Moreover, ancient wheats had a lower quantity of dietary fibre and carbohydrate, but a higher content of proteins, lipids (mostly unsaturated fatty acids), fructans, thiamine and a number of other B vitamins, zinc, and iron [66,67,68,69,70], compared to modern wheats, which gives them properties useful in preventing some pathological conditions.

Although concrete functional benefits are difficult to ascertain, some results from human trials suggested that, compared to the consumption of products made from modern varieties, the consumption of products made with ancient wheat varieties ameliorate pro-inflammatory/anti-oxidant parameters, as well as glycaemic and lipid status [71].

Ancient wheats are still cultivated today, but only in some areas of the world, including France, Germany, Austria, Hungary, Bulgaria, and Italy; however, the increasing interest to healthier foods has increased the popularity of their use and, consequently, has caused an increase in their production.

Beyond their improved health benefits, despite the lower grain yields of these ancient wheats, several studies have underscored a good bread-making quality and a good usefulness for the preparation of cookies and good-quality pasta [72].

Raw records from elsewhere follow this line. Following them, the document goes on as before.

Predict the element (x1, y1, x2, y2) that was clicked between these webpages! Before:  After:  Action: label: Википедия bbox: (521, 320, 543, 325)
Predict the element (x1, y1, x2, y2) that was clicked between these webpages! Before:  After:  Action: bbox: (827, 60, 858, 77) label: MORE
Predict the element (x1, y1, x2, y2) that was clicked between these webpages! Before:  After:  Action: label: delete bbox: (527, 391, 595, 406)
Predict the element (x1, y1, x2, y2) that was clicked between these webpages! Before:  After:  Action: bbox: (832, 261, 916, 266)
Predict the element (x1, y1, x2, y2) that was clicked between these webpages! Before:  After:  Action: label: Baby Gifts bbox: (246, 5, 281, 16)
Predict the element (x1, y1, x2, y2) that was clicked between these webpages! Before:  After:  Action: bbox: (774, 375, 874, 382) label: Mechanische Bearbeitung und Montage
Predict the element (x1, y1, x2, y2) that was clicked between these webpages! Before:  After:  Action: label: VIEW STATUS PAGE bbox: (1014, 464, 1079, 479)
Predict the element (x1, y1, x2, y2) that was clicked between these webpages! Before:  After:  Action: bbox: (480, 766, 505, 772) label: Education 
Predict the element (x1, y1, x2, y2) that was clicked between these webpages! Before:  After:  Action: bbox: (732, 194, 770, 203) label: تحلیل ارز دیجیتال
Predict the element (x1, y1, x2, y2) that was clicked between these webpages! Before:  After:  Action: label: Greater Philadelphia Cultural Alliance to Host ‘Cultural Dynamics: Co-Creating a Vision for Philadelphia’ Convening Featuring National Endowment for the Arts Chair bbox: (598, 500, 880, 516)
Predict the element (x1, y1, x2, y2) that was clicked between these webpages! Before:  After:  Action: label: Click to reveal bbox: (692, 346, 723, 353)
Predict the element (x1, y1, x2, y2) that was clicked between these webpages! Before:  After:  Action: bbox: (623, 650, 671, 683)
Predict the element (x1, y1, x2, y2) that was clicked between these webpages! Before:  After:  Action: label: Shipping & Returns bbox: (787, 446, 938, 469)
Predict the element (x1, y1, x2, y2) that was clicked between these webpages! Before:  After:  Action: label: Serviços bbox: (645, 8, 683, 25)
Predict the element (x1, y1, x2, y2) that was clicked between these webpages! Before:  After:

For all these features, the use of ancient wheats may become more relevant in human consumption, especially in the development of new or special functional foods, with superior nutritional quality.

6. Conclusions

Gluten, and other wheat proteins including ATIs and FODMAPs, have been identified as possible factors for the generation of intestinal and extra-intestinal symptoms in subjects suffering from wheat-related disorders, such as NCWS. In particular, it is well-known that gluten and ATIs possess immune stimulating activity. Therefore, dietary exposure to the combination of gluten and ATIs exacerbates intestinal immune dysregulation, and increase risk to develop wheat-related disorders. T. monococcum, the oldest and most primitive cultivated wheat, unexposed to genetic improvements, has been suggested to possibly exert a reduced immunostimulating activity compared to common wheats and, consequently, embodies the role of a fitting candidate to be introduced into the diet of such patients. Therefore, clinical studies on NCWS patients, to assess the effects of a TM wheat–based food diet, are warranted.